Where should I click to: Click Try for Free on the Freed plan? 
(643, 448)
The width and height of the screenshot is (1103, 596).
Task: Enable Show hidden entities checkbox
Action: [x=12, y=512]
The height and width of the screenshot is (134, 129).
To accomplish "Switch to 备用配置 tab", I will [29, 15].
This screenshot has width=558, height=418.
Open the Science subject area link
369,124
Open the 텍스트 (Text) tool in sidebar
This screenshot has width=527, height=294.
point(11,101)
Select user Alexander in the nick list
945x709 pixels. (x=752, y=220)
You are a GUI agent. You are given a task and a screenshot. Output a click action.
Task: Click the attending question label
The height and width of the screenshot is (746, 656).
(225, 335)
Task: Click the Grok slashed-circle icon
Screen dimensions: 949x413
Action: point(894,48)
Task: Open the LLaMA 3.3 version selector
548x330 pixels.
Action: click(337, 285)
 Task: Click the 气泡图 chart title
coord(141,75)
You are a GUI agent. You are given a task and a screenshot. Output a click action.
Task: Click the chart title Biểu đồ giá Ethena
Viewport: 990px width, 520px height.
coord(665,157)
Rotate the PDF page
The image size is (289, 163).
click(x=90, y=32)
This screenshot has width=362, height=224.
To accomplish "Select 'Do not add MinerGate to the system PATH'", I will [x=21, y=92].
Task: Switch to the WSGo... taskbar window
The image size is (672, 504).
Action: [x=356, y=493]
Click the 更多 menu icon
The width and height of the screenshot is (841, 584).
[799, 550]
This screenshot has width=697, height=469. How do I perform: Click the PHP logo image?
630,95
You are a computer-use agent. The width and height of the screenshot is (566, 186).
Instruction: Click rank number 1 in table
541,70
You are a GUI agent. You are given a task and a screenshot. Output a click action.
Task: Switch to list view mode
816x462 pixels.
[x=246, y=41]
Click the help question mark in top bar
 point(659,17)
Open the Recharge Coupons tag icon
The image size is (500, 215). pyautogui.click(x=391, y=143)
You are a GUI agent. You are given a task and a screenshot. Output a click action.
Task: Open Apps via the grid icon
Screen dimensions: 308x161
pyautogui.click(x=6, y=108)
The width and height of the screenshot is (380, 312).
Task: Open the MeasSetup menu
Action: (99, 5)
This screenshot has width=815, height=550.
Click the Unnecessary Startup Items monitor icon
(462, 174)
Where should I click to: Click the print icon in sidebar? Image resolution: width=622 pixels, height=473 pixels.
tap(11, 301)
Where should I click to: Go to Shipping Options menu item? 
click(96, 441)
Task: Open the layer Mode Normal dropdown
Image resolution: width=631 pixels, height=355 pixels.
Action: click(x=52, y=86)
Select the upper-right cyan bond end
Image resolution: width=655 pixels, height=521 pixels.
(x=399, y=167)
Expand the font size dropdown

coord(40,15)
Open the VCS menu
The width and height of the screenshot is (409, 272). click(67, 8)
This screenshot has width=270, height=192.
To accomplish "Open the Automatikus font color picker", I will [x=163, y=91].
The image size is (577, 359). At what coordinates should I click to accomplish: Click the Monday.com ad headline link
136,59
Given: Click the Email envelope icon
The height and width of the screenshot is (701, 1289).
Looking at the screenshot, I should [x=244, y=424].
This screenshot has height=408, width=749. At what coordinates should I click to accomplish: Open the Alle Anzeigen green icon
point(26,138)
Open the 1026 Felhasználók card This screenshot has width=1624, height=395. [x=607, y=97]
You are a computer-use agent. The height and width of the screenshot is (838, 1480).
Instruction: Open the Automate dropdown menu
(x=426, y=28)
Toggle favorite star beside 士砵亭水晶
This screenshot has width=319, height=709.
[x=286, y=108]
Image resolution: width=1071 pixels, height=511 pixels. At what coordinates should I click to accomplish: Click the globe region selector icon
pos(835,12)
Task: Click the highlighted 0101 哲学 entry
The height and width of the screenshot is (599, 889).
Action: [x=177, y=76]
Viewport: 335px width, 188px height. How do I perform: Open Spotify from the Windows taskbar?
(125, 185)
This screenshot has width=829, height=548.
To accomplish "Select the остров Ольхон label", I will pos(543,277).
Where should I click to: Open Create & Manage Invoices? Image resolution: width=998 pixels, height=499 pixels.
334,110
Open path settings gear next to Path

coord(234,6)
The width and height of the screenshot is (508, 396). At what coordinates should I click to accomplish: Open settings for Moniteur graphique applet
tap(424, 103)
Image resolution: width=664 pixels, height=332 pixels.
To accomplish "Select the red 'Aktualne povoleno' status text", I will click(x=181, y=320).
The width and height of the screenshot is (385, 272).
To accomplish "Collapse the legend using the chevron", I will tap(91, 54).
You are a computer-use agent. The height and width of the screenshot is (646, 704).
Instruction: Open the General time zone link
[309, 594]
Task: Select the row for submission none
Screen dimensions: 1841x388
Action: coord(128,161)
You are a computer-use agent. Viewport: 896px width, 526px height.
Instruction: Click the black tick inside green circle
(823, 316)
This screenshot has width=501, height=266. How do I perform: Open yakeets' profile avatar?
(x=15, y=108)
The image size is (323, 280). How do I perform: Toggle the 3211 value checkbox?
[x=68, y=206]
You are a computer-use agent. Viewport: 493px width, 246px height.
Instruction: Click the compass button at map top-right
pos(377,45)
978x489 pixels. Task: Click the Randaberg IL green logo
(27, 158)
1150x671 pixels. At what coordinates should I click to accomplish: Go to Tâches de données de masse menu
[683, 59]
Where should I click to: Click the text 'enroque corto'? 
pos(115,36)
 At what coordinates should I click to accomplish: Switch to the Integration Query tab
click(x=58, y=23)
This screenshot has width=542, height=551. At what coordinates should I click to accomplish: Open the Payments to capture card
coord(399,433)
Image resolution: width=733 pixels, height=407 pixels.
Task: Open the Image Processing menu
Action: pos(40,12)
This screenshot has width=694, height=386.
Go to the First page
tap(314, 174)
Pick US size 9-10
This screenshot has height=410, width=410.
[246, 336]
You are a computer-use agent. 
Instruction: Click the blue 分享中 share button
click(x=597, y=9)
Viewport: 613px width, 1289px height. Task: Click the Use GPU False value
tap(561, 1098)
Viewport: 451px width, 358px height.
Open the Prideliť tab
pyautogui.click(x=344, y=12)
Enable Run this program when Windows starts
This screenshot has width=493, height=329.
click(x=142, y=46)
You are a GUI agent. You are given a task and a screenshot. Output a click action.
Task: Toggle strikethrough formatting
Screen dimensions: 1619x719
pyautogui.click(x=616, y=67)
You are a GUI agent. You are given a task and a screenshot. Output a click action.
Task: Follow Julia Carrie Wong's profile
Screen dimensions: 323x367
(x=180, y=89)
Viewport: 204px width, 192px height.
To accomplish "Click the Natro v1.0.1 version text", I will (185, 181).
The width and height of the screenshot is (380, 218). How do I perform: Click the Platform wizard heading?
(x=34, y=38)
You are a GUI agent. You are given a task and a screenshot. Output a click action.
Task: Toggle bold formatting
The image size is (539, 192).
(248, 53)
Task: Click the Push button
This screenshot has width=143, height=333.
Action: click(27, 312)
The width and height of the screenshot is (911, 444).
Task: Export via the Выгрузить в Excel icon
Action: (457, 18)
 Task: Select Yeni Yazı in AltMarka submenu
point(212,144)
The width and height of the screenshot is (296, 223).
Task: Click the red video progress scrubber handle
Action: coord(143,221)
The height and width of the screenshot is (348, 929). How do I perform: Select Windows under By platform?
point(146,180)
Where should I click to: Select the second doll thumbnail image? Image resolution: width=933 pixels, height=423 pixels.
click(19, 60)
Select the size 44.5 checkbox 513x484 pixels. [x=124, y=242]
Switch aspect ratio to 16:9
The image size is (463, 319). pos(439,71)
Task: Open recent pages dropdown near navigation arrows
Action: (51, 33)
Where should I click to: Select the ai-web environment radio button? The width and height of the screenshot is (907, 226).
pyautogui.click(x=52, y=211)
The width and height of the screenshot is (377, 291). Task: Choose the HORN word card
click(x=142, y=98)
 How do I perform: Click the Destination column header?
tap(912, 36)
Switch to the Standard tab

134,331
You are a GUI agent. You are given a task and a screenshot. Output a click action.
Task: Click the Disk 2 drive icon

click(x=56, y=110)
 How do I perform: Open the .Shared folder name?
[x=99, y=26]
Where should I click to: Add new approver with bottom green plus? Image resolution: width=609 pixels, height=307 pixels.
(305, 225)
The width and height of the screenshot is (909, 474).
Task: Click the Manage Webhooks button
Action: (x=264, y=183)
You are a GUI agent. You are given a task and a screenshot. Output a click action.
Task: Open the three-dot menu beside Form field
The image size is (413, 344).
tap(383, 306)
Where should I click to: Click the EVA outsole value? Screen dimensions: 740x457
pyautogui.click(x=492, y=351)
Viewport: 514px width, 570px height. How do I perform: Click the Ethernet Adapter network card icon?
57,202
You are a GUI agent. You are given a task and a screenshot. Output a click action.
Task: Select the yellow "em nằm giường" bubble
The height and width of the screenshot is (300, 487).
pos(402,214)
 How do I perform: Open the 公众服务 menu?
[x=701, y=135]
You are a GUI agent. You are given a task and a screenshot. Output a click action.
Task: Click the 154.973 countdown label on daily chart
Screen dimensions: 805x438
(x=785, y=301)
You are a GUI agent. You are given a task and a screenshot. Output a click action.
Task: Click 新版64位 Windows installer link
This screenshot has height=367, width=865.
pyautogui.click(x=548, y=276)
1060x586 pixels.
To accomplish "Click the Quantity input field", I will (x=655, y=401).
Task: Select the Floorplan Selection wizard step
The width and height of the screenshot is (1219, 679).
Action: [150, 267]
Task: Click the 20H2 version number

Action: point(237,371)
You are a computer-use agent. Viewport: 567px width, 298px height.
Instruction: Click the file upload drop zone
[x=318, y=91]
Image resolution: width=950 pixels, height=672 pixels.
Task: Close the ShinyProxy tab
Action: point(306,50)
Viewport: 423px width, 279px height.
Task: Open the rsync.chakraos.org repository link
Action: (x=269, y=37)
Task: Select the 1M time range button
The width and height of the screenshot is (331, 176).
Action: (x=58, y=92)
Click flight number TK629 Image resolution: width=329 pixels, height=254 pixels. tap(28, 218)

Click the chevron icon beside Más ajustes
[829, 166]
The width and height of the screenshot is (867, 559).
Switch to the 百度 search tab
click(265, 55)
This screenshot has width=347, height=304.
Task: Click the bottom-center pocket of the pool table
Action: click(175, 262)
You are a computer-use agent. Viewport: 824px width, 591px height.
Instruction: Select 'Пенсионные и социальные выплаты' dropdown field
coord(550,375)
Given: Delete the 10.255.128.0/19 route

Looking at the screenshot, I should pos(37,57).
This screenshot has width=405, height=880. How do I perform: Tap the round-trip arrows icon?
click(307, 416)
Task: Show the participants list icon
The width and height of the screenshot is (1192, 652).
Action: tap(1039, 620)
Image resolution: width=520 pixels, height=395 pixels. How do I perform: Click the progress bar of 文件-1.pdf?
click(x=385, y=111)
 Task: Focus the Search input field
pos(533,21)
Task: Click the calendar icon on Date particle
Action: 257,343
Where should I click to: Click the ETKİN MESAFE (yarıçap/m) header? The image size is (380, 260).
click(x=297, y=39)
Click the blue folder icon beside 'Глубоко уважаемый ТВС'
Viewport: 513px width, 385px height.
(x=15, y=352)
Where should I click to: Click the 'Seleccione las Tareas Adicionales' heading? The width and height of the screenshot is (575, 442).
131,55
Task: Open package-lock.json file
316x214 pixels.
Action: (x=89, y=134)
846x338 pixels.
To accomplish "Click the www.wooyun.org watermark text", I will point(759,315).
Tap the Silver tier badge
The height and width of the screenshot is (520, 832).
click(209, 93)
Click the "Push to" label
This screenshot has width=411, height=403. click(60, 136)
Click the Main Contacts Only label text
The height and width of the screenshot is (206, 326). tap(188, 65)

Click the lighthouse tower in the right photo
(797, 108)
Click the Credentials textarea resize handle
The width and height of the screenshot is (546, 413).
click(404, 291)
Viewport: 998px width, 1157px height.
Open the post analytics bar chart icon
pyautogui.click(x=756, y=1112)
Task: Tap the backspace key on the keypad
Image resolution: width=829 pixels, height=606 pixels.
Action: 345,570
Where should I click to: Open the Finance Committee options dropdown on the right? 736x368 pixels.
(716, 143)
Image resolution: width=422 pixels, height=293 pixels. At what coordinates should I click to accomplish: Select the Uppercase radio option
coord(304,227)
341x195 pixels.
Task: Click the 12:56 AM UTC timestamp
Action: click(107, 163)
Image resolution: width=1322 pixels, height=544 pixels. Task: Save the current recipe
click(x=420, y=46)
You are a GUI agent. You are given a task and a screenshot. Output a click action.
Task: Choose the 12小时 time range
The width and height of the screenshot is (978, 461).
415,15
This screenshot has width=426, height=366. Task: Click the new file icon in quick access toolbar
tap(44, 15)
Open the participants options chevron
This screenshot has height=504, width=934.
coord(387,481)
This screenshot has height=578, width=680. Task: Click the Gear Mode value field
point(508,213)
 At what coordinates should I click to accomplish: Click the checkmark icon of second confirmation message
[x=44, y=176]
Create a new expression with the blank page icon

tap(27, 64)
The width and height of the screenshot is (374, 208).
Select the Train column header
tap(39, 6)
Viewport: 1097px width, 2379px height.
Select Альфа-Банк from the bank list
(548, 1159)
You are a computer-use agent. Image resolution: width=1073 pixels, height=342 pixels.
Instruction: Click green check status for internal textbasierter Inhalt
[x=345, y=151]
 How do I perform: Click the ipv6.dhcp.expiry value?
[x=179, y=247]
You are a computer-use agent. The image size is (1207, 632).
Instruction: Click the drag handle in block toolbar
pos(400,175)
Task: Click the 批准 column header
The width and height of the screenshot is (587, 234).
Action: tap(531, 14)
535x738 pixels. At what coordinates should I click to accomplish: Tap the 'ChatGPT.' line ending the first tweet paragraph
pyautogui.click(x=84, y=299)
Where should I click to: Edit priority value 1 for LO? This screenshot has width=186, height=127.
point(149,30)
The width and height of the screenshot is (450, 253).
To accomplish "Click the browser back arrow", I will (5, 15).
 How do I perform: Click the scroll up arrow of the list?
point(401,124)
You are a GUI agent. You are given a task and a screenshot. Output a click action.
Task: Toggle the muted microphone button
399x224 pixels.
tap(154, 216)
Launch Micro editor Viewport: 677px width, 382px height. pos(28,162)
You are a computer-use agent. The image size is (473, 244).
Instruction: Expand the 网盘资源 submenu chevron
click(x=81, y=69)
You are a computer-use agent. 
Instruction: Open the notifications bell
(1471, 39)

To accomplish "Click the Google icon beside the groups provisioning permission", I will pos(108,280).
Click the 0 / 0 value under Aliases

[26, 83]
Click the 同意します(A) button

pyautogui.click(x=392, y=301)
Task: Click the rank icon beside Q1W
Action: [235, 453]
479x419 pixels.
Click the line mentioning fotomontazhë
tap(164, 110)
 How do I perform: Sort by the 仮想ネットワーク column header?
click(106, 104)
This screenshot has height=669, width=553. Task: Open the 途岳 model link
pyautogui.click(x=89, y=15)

.....

- [What you are asked to do]
Of the entries above, repeat exactly the lines between the line with "1060x586 pixels." and the line with "The width and height of the screenshot is (867, 559).", inclusive, and no others.

- [Completed exercise]
1060x586 pixels.
To accomplish "Click the Quantity input field", I will (x=655, y=401).
Task: Select the Floorplan Selection wizard step
The width and height of the screenshot is (1219, 679).
Action: [150, 267]
Task: Click the 20H2 version number

Action: point(237,371)
You are a computer-use agent. Viewport: 567px width, 298px height.
Instruction: Click the file upload drop zone
[x=318, y=91]
Image resolution: width=950 pixels, height=672 pixels.
Task: Close the ShinyProxy tab
Action: point(306,50)
Viewport: 423px width, 279px height.
Task: Open the rsync.chakraos.org repository link
Action: (x=269, y=37)
Task: Select the 1M time range button
The width and height of the screenshot is (331, 176).
Action: (x=58, y=92)
Click flight number TK629 Image resolution: width=329 pixels, height=254 pixels. tap(28, 218)

Click the chevron icon beside Más ajustes
[829, 166]
The width and height of the screenshot is (867, 559).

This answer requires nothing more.